For the most part, the reactions to these latkes were far more positive. Testers enjoyed its heavy oniony flavor, some even calling them “delicious.”
One noted its similarity to a Chinese treat: “Richer taste, a bit stringy, slightly mushy, a bit like an eggroll,” while others found these pancakes to be possessing “juiciness” and “a nice hint of pepper.”
“A healthy dose of oil,” said one tester, promising they “would definitely annihilate a few of these.” Yet another found it to be “more like a ketzitza [patty] than a latke.”
One of the commenters reported enjoying the addition of carrot to the recipe, despite the fact that carrot was not one of the ingredients: “This latke has flavor; it tastes like more than just potatoes and oil. I prefer latkes with mixed vegetables, and this latke meets my Epicurean needs.”
It is “the perfect winter street food,” they concluded.
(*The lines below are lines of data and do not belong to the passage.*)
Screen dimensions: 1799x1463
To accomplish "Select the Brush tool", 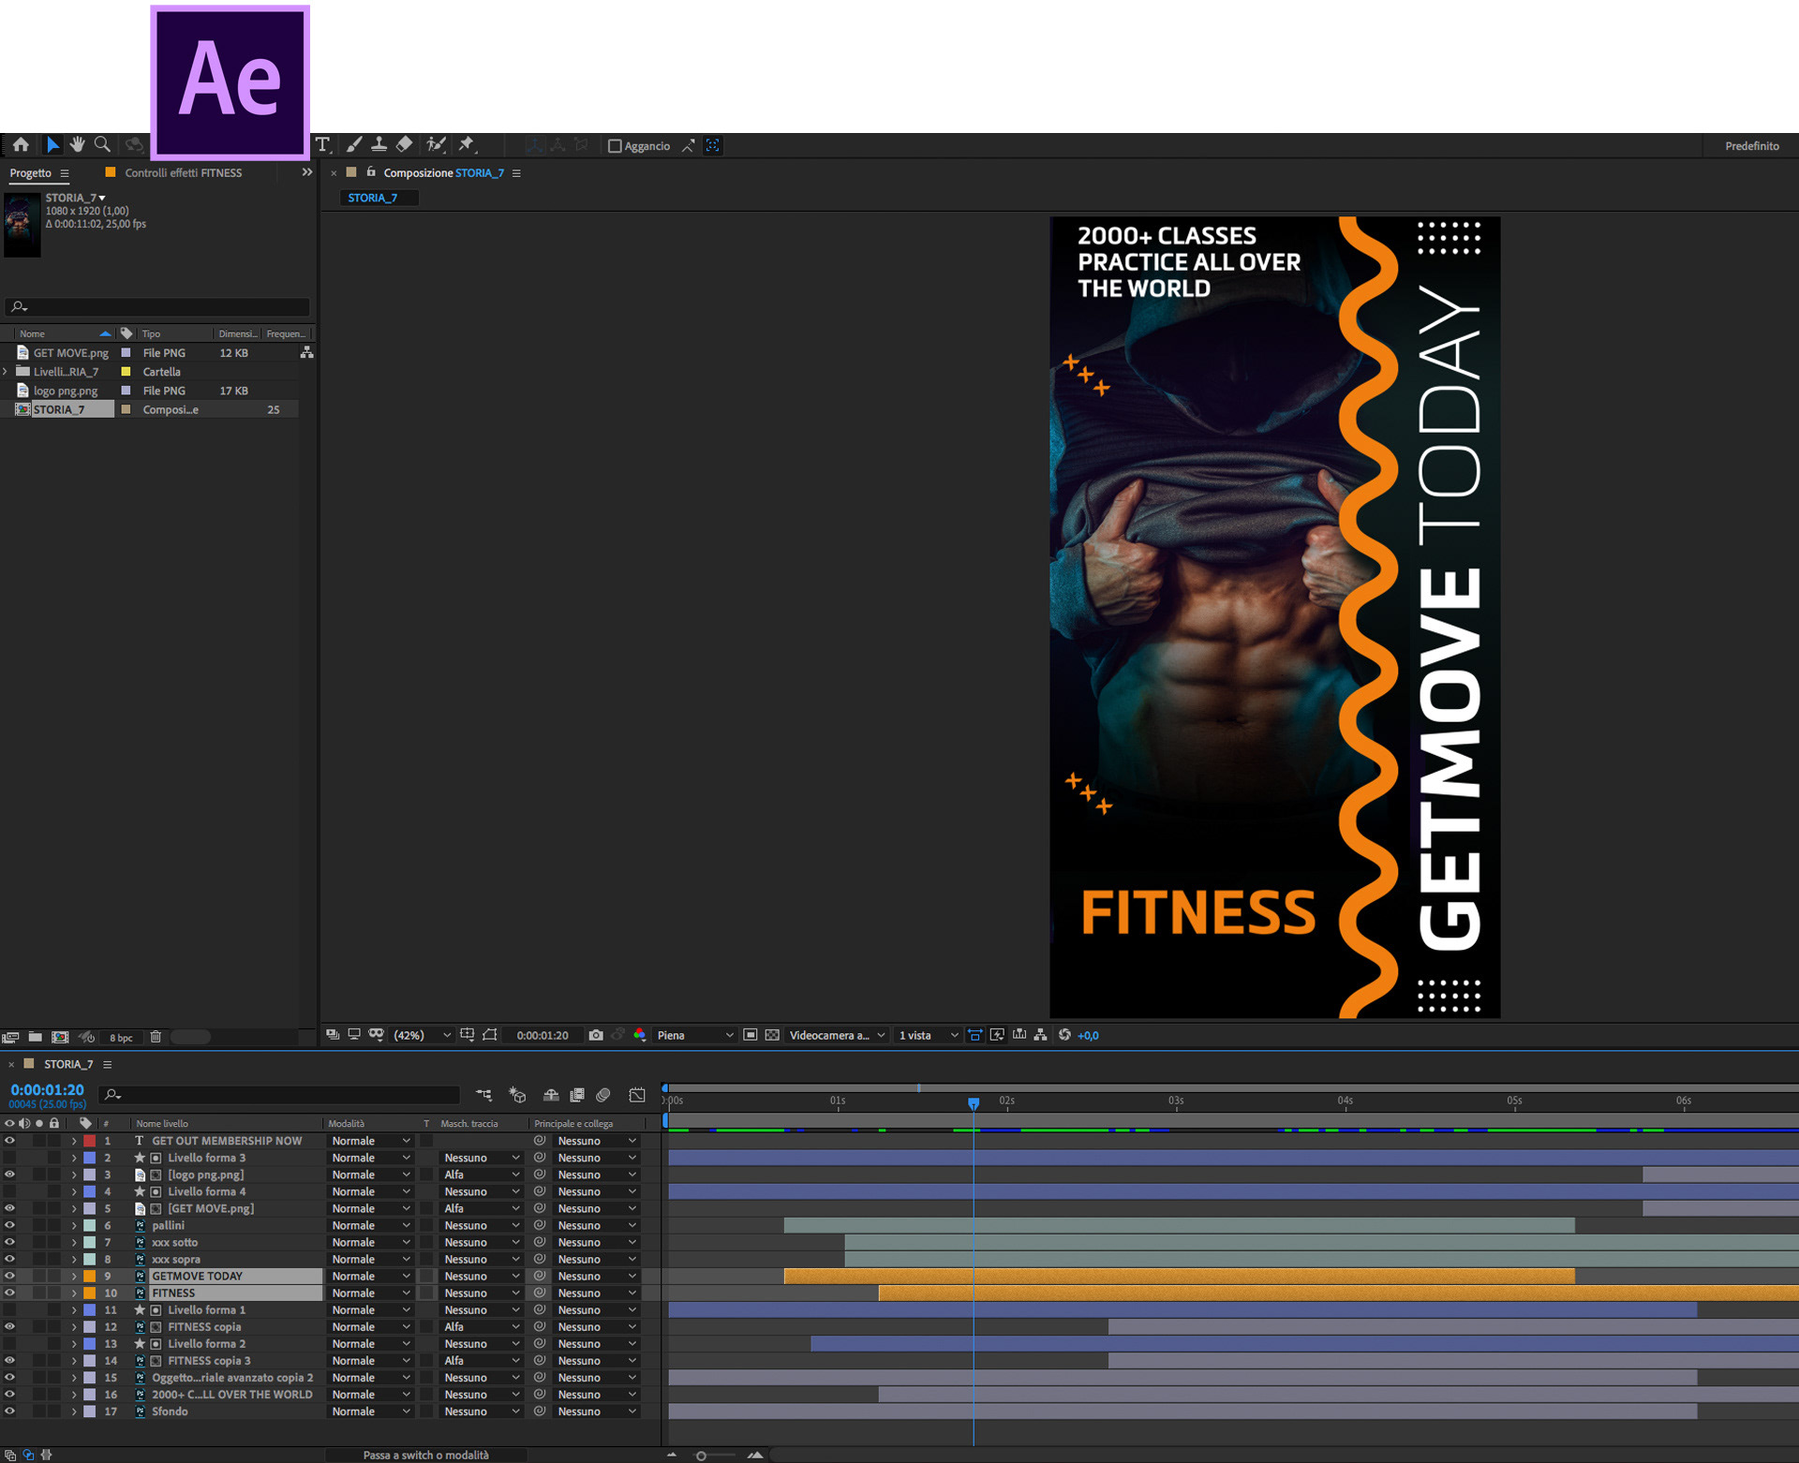I will point(354,144).
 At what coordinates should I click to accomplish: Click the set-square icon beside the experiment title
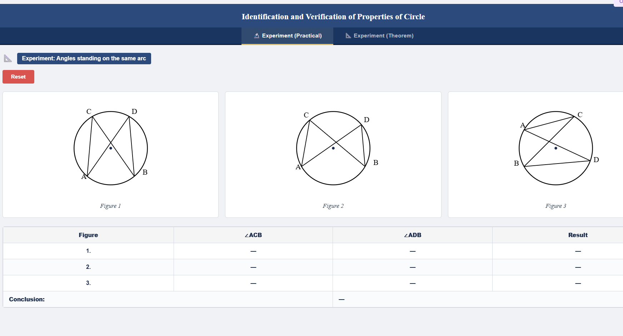[x=8, y=58]
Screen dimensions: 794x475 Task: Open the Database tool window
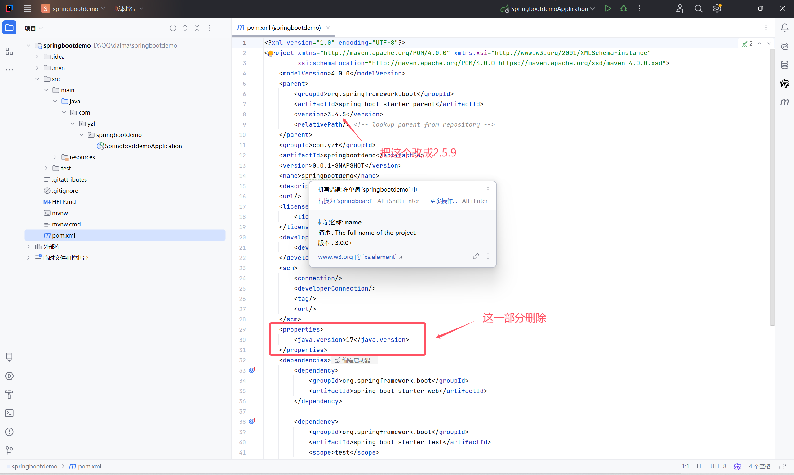click(x=785, y=65)

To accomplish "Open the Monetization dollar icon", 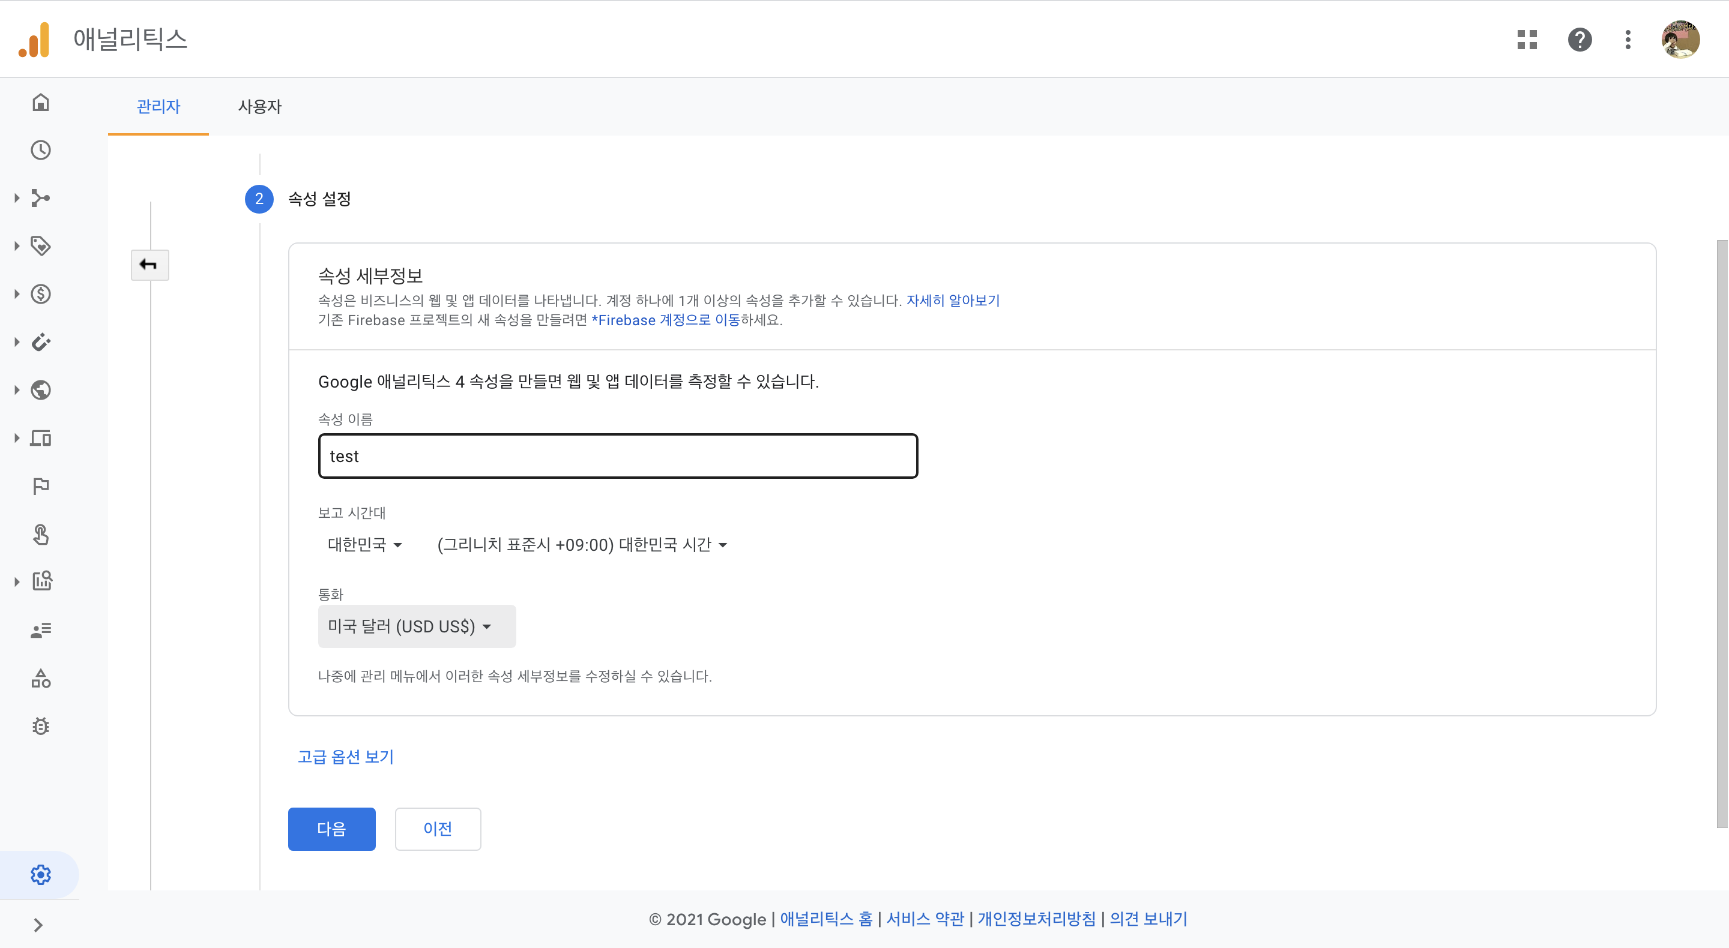I will click(x=40, y=294).
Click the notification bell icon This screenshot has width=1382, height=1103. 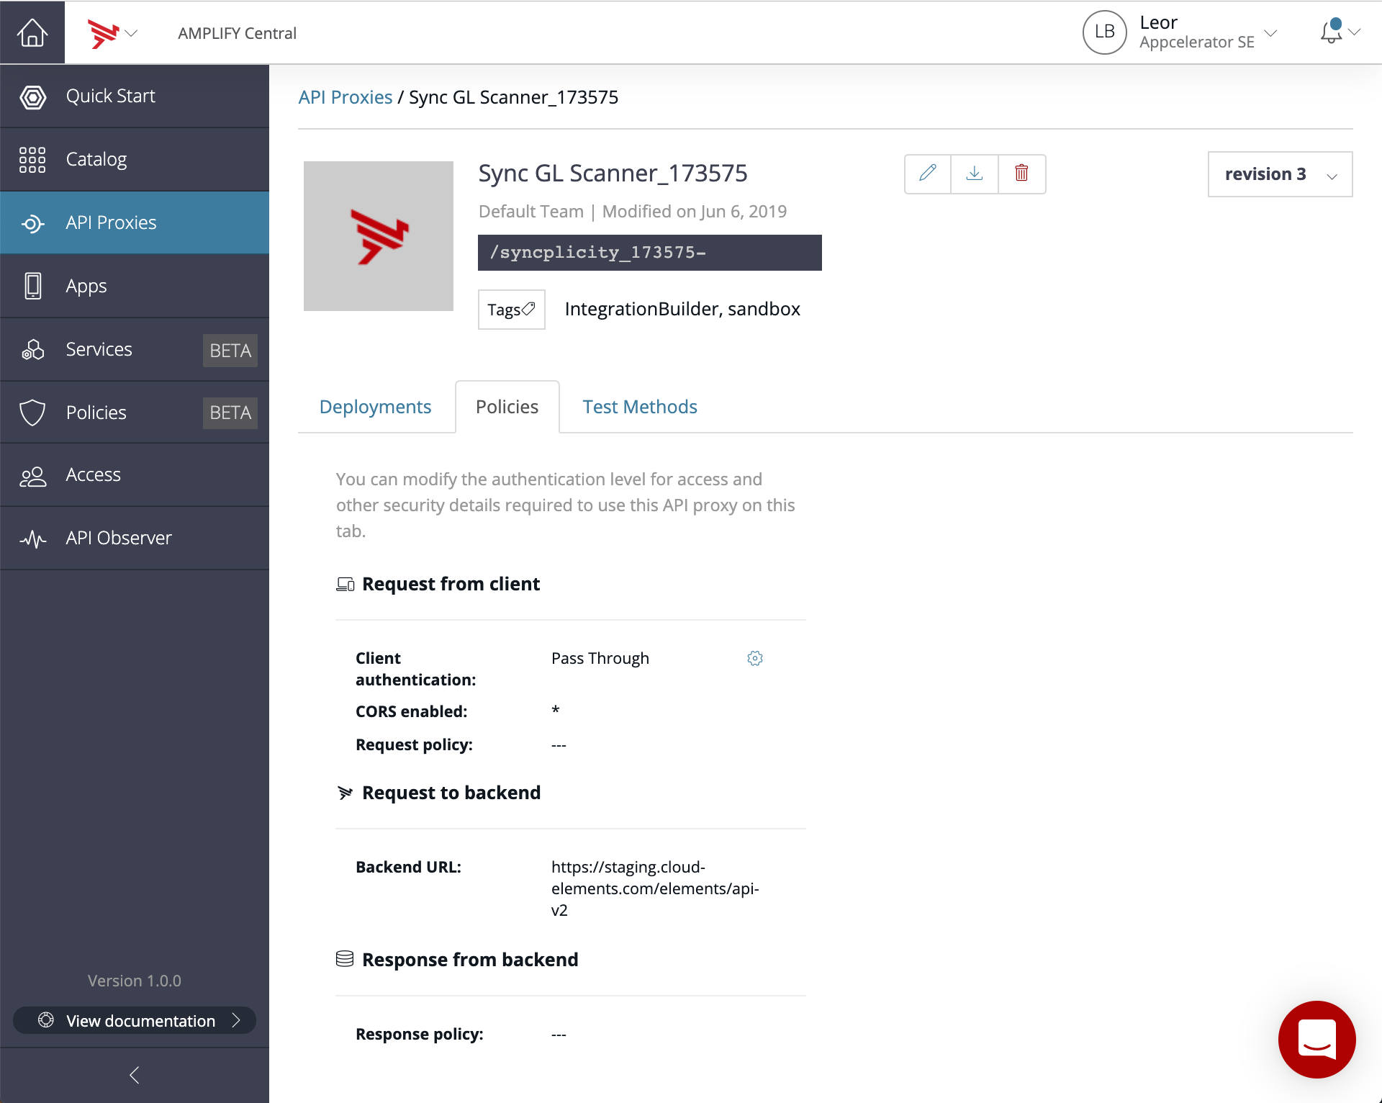coord(1332,32)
79 Etz Haim Street, Mahaneh Yehuda
NIS 2.50 for one latke
Overall, finding latkes in Jerusalem a week before Hanukka proved to be a difficult exercise, though at times a tasty one.
At the end of the day, the moral of the story may be: If you want a doughnut in this town, you have more than enough options. If you want latkes, just make them yourself.

The ‘grate’ debate: Sour cream vs applesauce

Now that we got the latkes situation out of the way, another contentious piece of the story must be addressed: How do you serve them?
Typically, in the Diaspora, the options are pretty straightforward: applesauce and sour cream. Jews tend to ask one question and end up with 10 answers.
In an informal poll I conducted on the always entertaining Secret Jerusalem Facebook group, I asked how members top their potato pancakes, giving them the options of sour cream, applesauce, both or neither. The clear winner was applesauce, with 35 votes (out of the poll’s 93 total).
Tied for second place was neither applesauce nor sour cream and just sour cream, both with 15 votes; my personal preference of both got 13 votes.
In addition, a handful offered up other options – with seven votes for ketchup; three for cinnamon and sugar, which I heard is a tradition that can be traced back to the shtetls of Lithuania; and one responder who prefers a mystifying mix of applesauce and ketchup. (Four responded with something else.)
Another poll conducted by the American channel the Food Network has been online for about five years now.
The results are slightly different. Sour cream won with 404 out of a total 1,103 votes. Both applesauce and sour cream came in a close second with 378 votes; the Jerusalem favorite, applesauce received 272 votes; and in last place was neither, with only 49 votes. – S.L.